Św. Grzegorz z Tours, biskup

14 Listopada.

Żywot Św. Grzegorza, biskupa Turoneńskiego.

(żył około roku 560)

 

 

 

 

Źródło: Żywoty Świętych Pańskich Starego i Nowego Testamentu z dzieła Ks. Piotra Skargi, T. VI 1880r.

 

 

Grzegorz Święty rodem z miasta Awerny (Auvergne) we Francji, był synem Florencjusza i Armentarii z potomstwa męczennika Wecjusza, bardzo bogatych i nie tylko świecką, ale zacnością wielce bogobojnego żywota, znakomitych rodziców. Przodkowie jego wysokie urzędy Rzeczypospolitej piastowali, a wielu Świętych z krwi swej mieli.

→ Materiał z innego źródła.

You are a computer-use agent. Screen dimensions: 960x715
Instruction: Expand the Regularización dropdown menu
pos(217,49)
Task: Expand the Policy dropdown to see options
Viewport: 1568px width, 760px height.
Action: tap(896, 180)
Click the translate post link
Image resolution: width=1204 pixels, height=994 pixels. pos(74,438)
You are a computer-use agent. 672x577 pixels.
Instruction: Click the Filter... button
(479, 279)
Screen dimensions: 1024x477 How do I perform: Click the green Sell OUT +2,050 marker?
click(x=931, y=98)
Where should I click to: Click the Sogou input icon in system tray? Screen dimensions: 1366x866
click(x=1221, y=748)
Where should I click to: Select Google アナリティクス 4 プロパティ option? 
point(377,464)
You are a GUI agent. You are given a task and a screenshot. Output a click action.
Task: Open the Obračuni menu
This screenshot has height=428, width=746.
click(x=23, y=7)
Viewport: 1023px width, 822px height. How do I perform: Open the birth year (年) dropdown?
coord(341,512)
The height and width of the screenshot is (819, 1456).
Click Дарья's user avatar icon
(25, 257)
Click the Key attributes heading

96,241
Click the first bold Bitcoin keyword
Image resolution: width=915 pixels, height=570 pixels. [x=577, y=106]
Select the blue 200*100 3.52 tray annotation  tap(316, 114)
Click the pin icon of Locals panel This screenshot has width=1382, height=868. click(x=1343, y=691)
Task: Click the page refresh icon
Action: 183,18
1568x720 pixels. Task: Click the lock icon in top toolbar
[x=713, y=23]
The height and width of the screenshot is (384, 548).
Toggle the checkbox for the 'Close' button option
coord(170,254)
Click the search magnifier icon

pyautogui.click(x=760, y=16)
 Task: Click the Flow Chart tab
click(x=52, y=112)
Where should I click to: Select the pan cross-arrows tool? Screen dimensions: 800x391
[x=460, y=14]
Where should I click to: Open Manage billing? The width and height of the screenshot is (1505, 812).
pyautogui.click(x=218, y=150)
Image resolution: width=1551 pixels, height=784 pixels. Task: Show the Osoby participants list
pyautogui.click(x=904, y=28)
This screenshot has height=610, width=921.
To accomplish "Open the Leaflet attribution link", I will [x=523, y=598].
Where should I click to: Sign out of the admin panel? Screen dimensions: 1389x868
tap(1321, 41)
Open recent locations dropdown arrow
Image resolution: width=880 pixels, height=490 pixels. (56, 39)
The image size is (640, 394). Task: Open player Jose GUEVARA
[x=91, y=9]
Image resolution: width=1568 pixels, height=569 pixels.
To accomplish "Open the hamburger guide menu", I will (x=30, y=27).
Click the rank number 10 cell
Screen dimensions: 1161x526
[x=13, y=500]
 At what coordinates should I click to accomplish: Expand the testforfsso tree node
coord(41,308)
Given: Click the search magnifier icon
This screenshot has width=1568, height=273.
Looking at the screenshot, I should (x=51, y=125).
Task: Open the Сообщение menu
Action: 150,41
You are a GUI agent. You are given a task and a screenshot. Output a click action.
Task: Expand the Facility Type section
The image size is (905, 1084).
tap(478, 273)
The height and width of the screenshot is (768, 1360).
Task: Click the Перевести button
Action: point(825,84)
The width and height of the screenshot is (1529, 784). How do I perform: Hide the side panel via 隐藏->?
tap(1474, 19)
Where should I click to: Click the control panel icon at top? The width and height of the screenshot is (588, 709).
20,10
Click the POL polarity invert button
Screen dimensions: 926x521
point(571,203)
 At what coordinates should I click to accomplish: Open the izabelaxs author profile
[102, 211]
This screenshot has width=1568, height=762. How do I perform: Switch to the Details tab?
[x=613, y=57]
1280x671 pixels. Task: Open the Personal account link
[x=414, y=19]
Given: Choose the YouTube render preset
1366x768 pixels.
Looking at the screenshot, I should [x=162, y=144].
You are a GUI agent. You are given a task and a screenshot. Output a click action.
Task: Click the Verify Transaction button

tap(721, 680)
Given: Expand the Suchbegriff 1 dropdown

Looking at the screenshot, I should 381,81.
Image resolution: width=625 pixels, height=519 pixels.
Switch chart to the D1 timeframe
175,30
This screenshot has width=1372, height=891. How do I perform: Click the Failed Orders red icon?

To też ktokolwiek w tym domu bardzo pobożnym nie był, za wyrodka go poczytano.

Grzegorz Święty składać jeszcze liter nie umiał, kiedy już garnął się do modlitwy, a Pan Bóg przez niego cuda czynił. Zachorował był bardzo Florencjusz i gdy cały dom w wielkim zostawał strapieniu, dziecko takie miało widzenie: ukazał mu się mąż jakiś, mówiąc: „Czytałeś księgi Jezusa?” — „Ja się dopiero czytać uczę, odpowie, a nie wiem co to za księgi”. — „Idź, rzecze mąż, weź drewnianą deskę, napisz to Imię i połóż nad głową ojca twego, a pomocy dozna”. Opowiedział to wszystko chłopczyna matce, a ona uczynić mu tak jak był nauczony kazała, i ojciec tejże godziny ozdrowiał. We dwa lata później Florencjusz gorzej jeszcze zachorował i zdawał się być bliskim śmierci, gdy młodzieniaszek miał znowu widzenie: pytał go ktoś we śnie: „Czy wiesz ty o księgach Tobiaszowych?” — „Nie wiem”, odrzekł, i słyszał dalej: „Wiedz tedy że on był ślepym, a syn go za poradą Anielską wątrobą rybią uleczył. Uczyń tak i ty, a ojciec twój zdrów będzie”. — Powiedział to Grzegorz matce, ułowiono w rzece rybę, wnętrzności jej na węglach spalono, a skoro chory woń ich poczuł, w tejże chwili uleczony został.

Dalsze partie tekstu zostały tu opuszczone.